■ Your task: Please return everything from the line containing "Decrease Memory RAM with minus button" down to the end of the entries below, copied without any changes and with the pictures left out.

■ Recorded information:
***

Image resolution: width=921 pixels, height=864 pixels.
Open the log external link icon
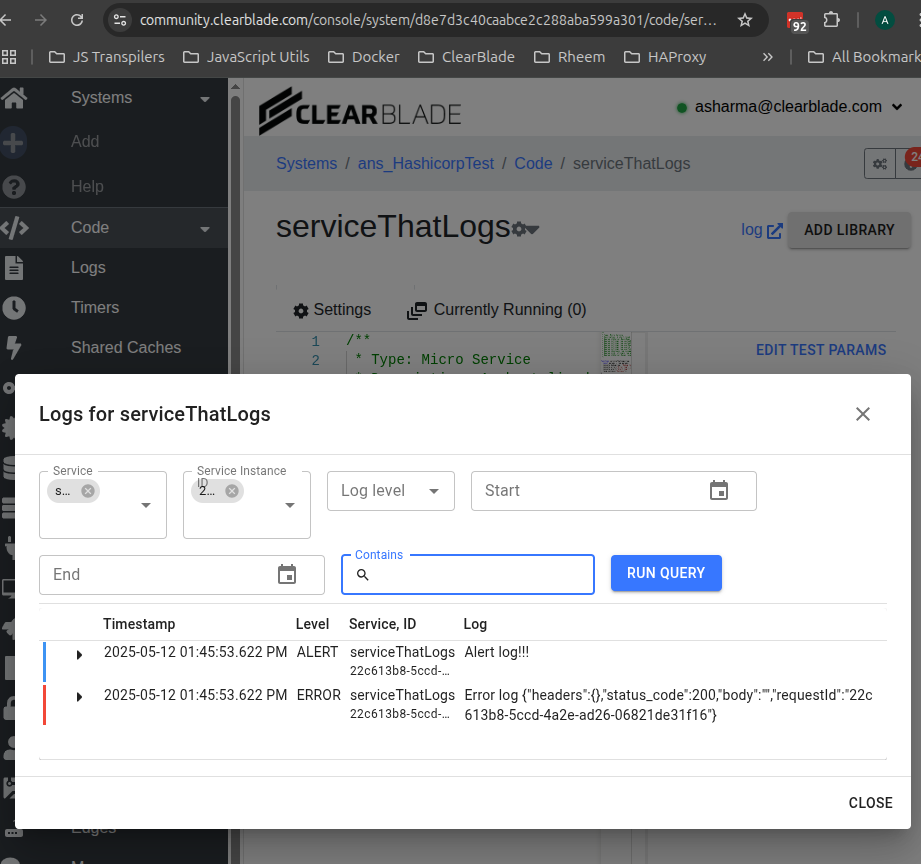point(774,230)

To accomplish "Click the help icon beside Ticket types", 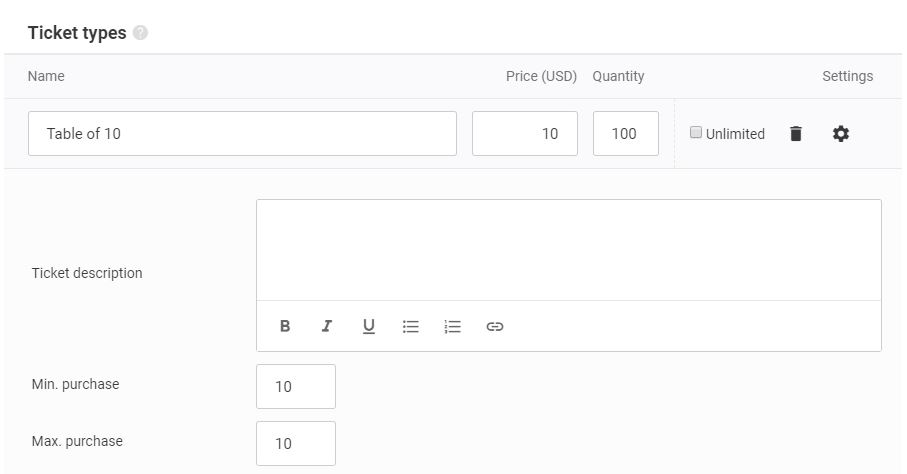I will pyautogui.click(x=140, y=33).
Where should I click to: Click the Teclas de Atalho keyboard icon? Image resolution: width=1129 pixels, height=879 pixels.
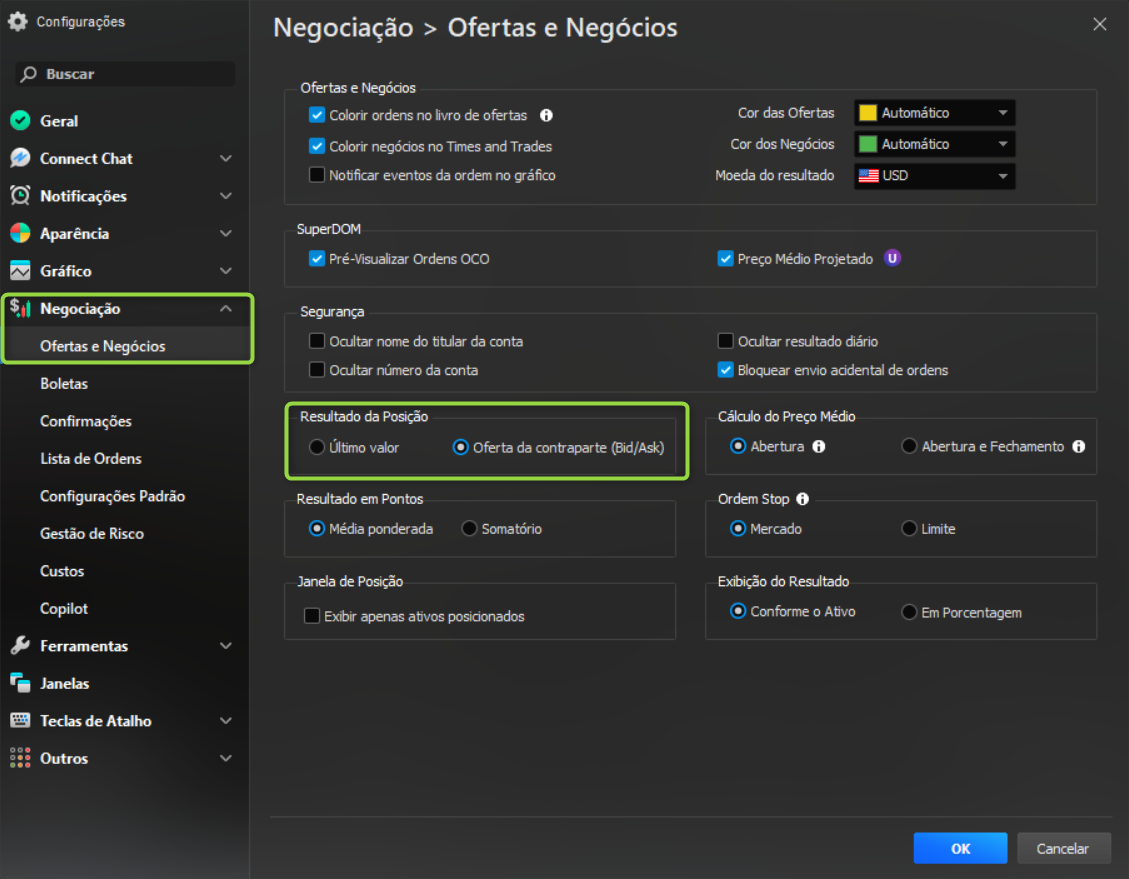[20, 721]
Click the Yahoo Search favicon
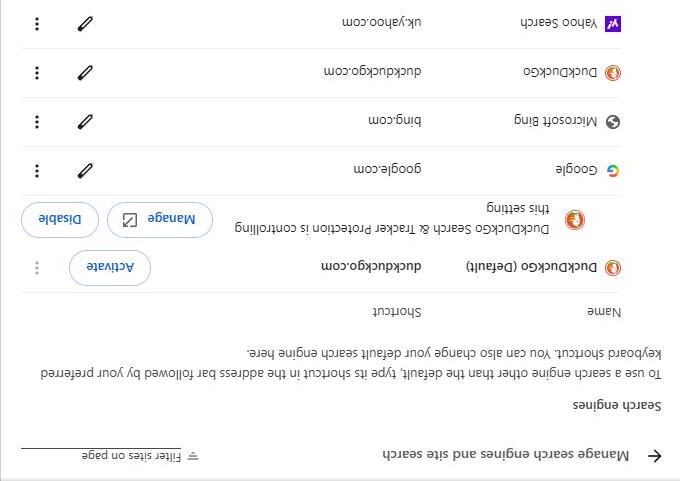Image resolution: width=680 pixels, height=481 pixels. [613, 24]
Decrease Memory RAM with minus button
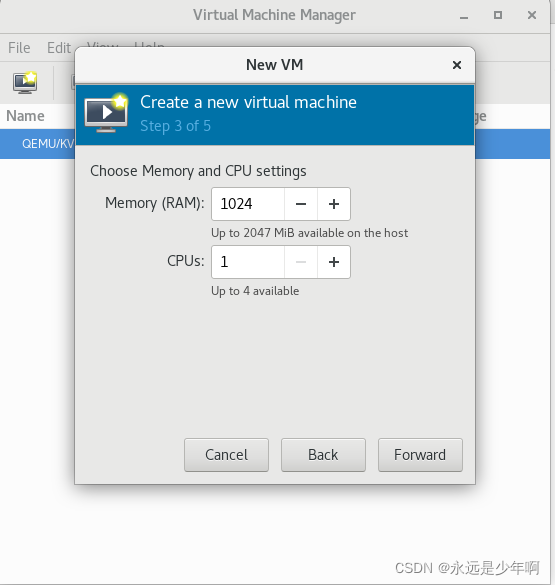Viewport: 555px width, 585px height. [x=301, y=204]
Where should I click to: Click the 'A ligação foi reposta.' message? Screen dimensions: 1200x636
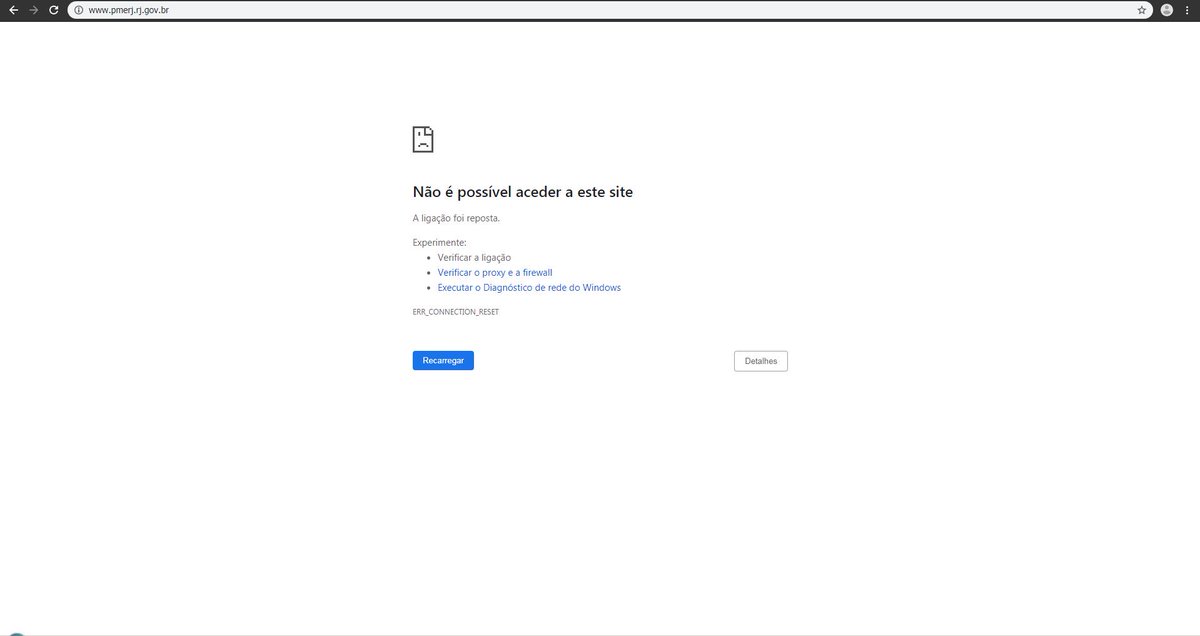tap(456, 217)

***

■ Solved problem:
Decrease Memory RAM with minus button
Viewport: 555px width, 585px height. [x=301, y=204]
Where should I click to: Click the 'A ligação foi reposta.' message? Screen dimensions: 1200x636
tap(456, 217)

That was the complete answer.